Gold Bars Zurich April 2013
Gold bars Reuters

U.S. investors have finally started to warm to gold, citing an array of bullish factors as the precious metal broke past a key $1,300-per-ounce threshold on Friday.

“Compared to the bearish sentiment that prevailed at the start of this year, U.S. clients are warming to gold,” wrote UBS AG (VTX:UBSN) analysts in a note on Monday.

“That's not to say they're outright bullish -- they're not -- but the sentiment barometer (1-10 range) has moved from an icy 1 or 2 in January to a relatively warmer 5 or sometimes 6,” they added.

“Looking forward, gold should be on the receiving end of more long interest than it has seen for some time, although this will drag considerably behind the norms of previous years.”

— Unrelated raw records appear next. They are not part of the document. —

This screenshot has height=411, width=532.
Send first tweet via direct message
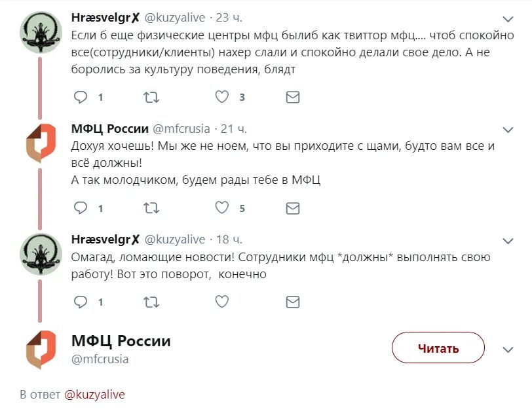pyautogui.click(x=293, y=98)
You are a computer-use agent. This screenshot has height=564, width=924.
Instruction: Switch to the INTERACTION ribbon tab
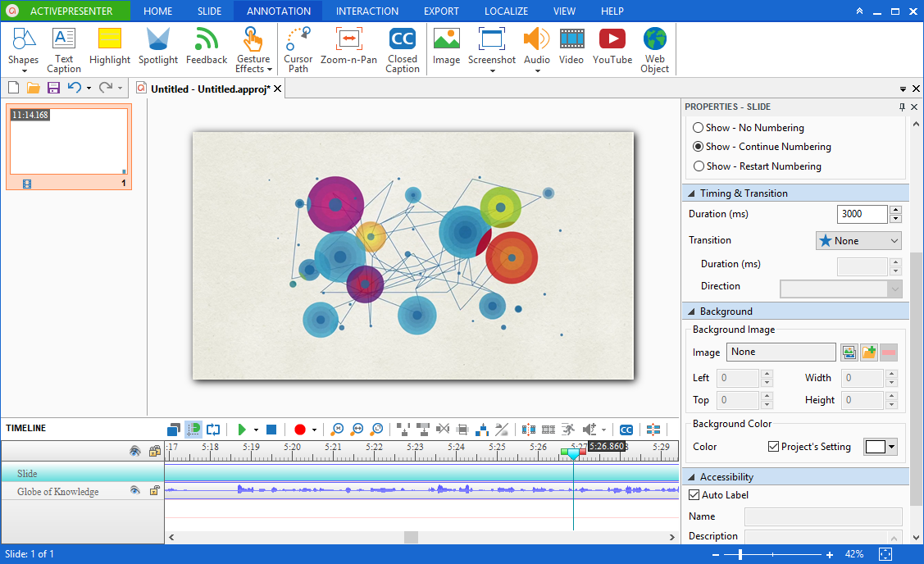pyautogui.click(x=367, y=11)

But it doesn't necessarily mean that gold prices will soar skyward. The change in the precious metal's trading price has fluctuated within a narrow band of about $50 to $100 over the past several months, from lows of $1,180 per ounce to recent highs of $1,300 or so.

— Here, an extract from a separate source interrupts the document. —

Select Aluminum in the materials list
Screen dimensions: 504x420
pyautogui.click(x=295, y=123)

The analysts merely expect the establishment of a slightly higher trading range in coming weeks. They don’t expect a return to the days of gold at over $1,900, in all-time highs reached in September 2011.

Better sentiment, after several weeks with analysts underlining weak or negative gold sentiment, stems from several factors.

Those include: “no expectations for a more aggressive Fed policy; potential for the removal of the 80/20 rule in India; light investor positioning; EM [emerging market] risks; gold's diversification with equities; persistent Chinese demand; constrained mine supply going forward; the need for tail risk hedging; and inflation or deflation risks.”

Nonetheless, investors are hesitant, since they can’t easily forget gold’s painful 2013, where it lost the most in value since 1981.

“It’s all rather tactical, rather than strategic,” UBS’ precious metals analysts Joni Teves and Edel Tully wrote. “Investors aren’t yet prepared to be in gold for the long or even medium haul just yet.”

“But now that U.S. players are putting gold on their radar again, gold has an opportunity to climb, an opportunity that was severely lacking just a few weeks ago,” they concluded.